## Written task
Update the lines that run from the one containing "Expand the (All Layers) dropdown" down through the end of the items by replacing "bookmarks" with "favorites". Write those lines out again with nothing else changed.
┌─ The records
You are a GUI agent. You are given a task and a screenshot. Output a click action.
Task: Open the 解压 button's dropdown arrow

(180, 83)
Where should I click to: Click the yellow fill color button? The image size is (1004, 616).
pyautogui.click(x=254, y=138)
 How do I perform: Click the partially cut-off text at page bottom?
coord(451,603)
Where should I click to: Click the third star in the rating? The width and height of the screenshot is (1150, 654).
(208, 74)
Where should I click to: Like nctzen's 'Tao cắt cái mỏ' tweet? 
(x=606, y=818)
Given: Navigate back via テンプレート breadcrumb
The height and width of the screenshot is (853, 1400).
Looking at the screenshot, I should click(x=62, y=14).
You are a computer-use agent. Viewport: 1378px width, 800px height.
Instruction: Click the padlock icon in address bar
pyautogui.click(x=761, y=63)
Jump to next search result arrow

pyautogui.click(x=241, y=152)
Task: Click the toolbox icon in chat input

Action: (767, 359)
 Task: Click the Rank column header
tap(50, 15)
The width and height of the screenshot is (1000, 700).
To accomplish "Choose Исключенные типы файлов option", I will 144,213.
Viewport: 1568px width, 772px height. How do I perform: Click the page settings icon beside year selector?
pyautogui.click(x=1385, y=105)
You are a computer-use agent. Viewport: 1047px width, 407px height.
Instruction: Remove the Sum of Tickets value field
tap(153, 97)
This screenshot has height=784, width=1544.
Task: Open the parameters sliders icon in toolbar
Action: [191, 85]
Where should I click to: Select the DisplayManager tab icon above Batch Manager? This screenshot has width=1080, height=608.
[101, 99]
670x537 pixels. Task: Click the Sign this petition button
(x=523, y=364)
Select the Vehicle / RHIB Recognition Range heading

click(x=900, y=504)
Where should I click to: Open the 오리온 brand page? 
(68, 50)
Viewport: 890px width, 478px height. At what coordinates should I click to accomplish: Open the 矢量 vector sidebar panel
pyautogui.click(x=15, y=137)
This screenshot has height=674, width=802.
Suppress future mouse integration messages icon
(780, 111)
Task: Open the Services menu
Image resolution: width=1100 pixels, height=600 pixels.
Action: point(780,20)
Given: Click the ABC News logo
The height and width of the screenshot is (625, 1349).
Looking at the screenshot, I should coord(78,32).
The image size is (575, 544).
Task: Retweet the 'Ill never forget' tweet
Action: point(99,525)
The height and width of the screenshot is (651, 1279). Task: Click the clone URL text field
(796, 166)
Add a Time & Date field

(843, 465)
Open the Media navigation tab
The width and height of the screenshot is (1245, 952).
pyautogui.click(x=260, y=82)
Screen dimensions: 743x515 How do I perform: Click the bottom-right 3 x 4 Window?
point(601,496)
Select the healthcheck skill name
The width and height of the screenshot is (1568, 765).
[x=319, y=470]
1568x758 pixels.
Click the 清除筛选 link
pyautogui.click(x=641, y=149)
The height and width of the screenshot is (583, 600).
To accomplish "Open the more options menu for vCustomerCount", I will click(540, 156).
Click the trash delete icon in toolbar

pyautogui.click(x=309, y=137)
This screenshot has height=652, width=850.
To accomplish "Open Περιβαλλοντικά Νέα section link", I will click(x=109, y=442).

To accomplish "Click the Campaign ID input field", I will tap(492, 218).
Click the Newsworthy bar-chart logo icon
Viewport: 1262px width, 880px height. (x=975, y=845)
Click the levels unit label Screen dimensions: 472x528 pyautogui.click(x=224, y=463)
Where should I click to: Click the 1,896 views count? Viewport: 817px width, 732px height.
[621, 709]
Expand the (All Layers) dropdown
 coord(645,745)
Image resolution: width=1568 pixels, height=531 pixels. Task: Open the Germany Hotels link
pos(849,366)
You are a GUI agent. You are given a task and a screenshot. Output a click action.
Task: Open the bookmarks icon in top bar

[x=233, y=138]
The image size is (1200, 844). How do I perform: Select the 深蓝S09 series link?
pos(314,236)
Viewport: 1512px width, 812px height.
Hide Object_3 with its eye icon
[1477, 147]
└─
## Solution below
Expand the (All Layers) dropdown
 coord(645,745)
Image resolution: width=1568 pixels, height=531 pixels. Task: Open the Germany Hotels link
pos(849,366)
You are a GUI agent. You are given a task and a screenshot. Output a click action.
Task: Open the favorites icon in top bar

[x=233, y=138]
The image size is (1200, 844). How do I perform: Select the 深蓝S09 series link?
pos(314,236)
Viewport: 1512px width, 812px height.
Hide Object_3 with its eye icon
[1477, 147]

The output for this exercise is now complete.